GM sees the driving future: it's a video game
General Motors Co, battling for survival for much of the past year, has cut loose designers to sketch out a vision of the ultimate youth car of the future -- a virtual one-wheeled wonder that would match wits with its driver.
The GM entry for this year's design challenge at the Los Angeles auto show imagines a Car Hero software application -- reminiscent of the popular Guitar Hero video games -- intended to teach young motorists to drive.
As the gamer advances beyond the beginner level, the vehicle's morphable architecture would turn it into a three-wheeled vehicle with greater speed and maneuverability.
At the final level, the car is transformed into the ultimate driving challenge, a one-wheeled vehicle that comes with exclusive shortcut and lane options. In order to advance, the driver has to show more skill than the car's autonomous system.
GM depicts the driver of the ultimate fantasy vehicle seated in the middle of a giant tire propelled by a rocket-like thruster. It carries a disclaimer saying the experience would be rated T for Teen with a warning of thrills, excitement and loss of bladder control.

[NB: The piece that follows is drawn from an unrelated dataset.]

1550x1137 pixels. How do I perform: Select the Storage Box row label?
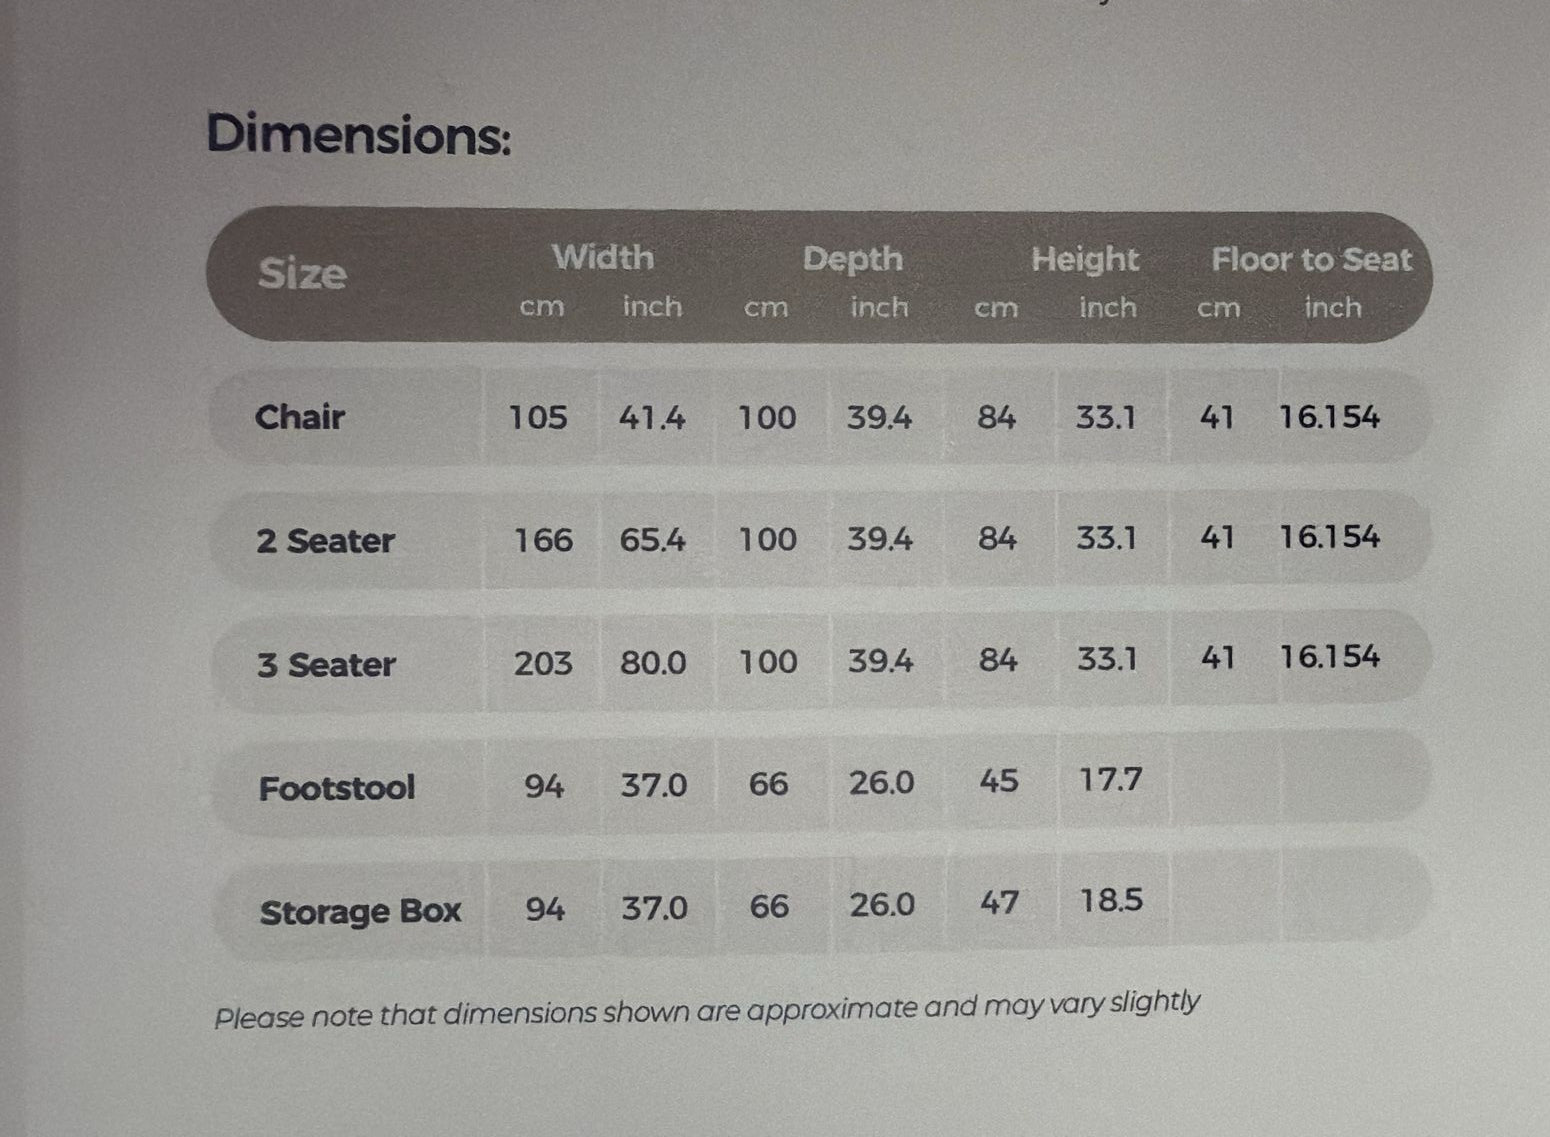tap(360, 912)
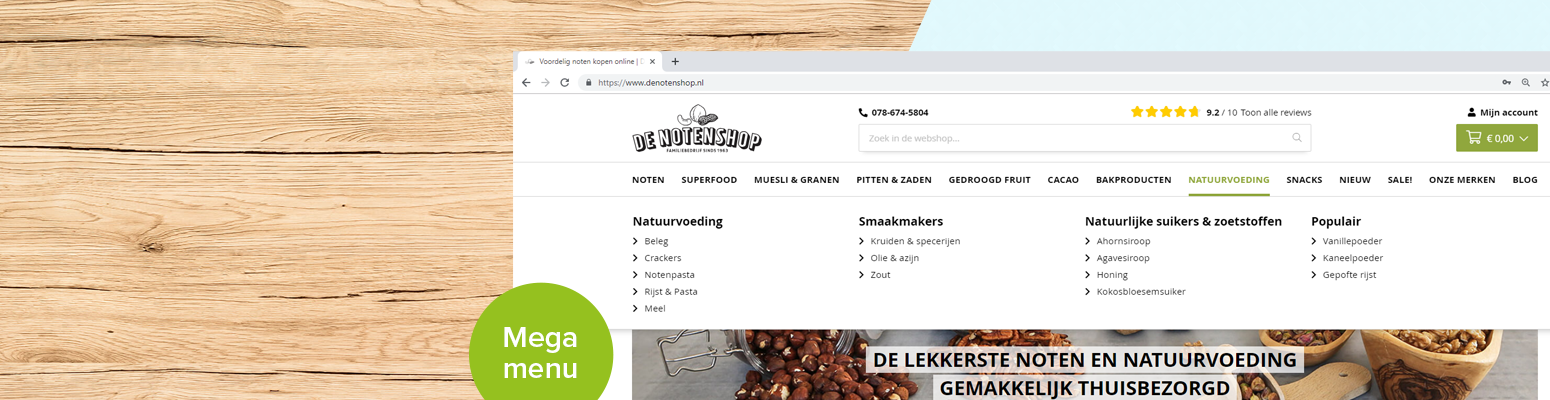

It's very blue sky, Julie Rough, a spokeswoman for GM's design studio, said of the concept. It's just kind of an interesting idea to get teens to feel more comfortable and grow at their own pace, really, in terms of driver's education.
The GM concept was one of six entries in the annual competition, which asked automakers to envision what a new generation of drivers, raised with cellphones, social networking and webcams, will demand in the year 2030.
Nissan Motor Co won for its concept for a sleek vehicle-to-grid car that would be integrated with electrified highways of the future.
The Los Angeles design contest has a history of prompting entries from automakers that are a mix of futuristic thinking and present-day image management.
In 2006, GM won the contest with a sketch of a Hummer SUV featuring an algae-filled body shell designed to shed oxygen that would also open up like the leaves of a flower to catch sunlight when parked.
Hummer is one of the brands that GM has decided to drop in its restructuring, funded by $50 billion in U.S. taxpayer support and facilitated by a July bankruptcy. A deal to sell Hummer to China's Sichuan Tenzhong Heavy Industrial Machinery is awaiting approval from China's government.